Ihren Sitz hat die Akademie in der Provinz Telquana, die seit langer Zeit ihnen untersteht. Dass die ?Ruyan Vé? sich auf die Seite des neuen Edlen gestellt hat überraschte manche, vor allem die Sklaven, die den Magiern wohl jede Bösartigkeit zugetraut hätten.

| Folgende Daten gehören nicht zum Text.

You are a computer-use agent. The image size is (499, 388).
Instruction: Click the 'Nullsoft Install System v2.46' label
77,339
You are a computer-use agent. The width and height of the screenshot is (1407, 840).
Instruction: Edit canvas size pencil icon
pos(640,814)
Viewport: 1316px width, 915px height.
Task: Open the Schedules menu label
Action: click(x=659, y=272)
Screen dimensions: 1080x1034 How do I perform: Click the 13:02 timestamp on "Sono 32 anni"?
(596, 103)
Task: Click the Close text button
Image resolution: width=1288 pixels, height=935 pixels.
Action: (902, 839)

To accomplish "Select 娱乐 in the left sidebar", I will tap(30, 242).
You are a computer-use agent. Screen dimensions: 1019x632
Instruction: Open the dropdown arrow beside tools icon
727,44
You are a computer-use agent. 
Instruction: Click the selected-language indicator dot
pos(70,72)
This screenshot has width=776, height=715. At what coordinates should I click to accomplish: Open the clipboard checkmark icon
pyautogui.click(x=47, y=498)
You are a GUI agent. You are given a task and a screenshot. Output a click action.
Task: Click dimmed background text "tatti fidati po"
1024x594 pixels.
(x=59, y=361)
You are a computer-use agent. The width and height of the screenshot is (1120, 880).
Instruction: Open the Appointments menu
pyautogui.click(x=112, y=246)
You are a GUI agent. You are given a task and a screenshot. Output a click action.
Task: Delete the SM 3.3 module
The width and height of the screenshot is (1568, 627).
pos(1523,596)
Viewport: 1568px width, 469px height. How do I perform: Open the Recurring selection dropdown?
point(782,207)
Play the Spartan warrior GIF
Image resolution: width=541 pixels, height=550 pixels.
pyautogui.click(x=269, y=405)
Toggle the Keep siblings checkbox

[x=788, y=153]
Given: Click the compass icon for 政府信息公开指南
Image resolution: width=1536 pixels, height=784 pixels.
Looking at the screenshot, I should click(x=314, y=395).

Doch mittlerweile gibt es auch unabhängige Magier im Lande, da einige Magier der Akademie es vorzogen ihre Lehrling selbst zu erwählen und sie privat zu unterrichten. Dennoch muß jeder magiebefähigte Einwohner des Landes bei der Akademie gemeldet sein.

Ausbildung und Ansichten

Ein Absolvent der Akademie gilt im Land als angesehen und teilweise als gefürchtet. Wärend der Ausbildung kann alles gelernt werden außer Fluchmagie und Dämonologie. Es ist dabei Pflicht für jeden Absolventen mindestens einen Kampfzauberspruch zu beherrschen damit dieser das Land zur Not verteidigt werden kann.
Auch später im Leben ist es Ruyan Vé Magiern untersagt die unreine Fluchmagie zu lernen. Ausnahme bildet der Zauber Götterfluch, welcher nach bestandener Großmeisterprüfung (Primus Magus/Maga) und Reifeprüfung an der Akademie vom Ordensleiter persönlich gelernt werden kann. Die Ausübung der Dämonologie ist allseits verachtet und wird hart bestraft. Auch Magie zur Totenbeschwörung ist zumindest inoffiziell verboten. Ein explizites Verbot gibt es nicht aber man muss doch mit ernsten Folgen bei Zuwiderhandlung rechnen.

Stufen der Ausbildung

Lehrling

Zu Beginn der Ausbildung trägt man den Rang des Lehrlings. In dieser Phase wird viel Zeit investiert in Ordnung, grundlegende Konzentrationsübungen und in die ersten Zauber. Nach einigen Jahren und einer Reifeprüfung (eine nichtmagische Prüfung der geistigen Reife) durch den betreuenden Lehrmeister darf der Lehrling bei Bestehen sich nun Adept/-a nennen.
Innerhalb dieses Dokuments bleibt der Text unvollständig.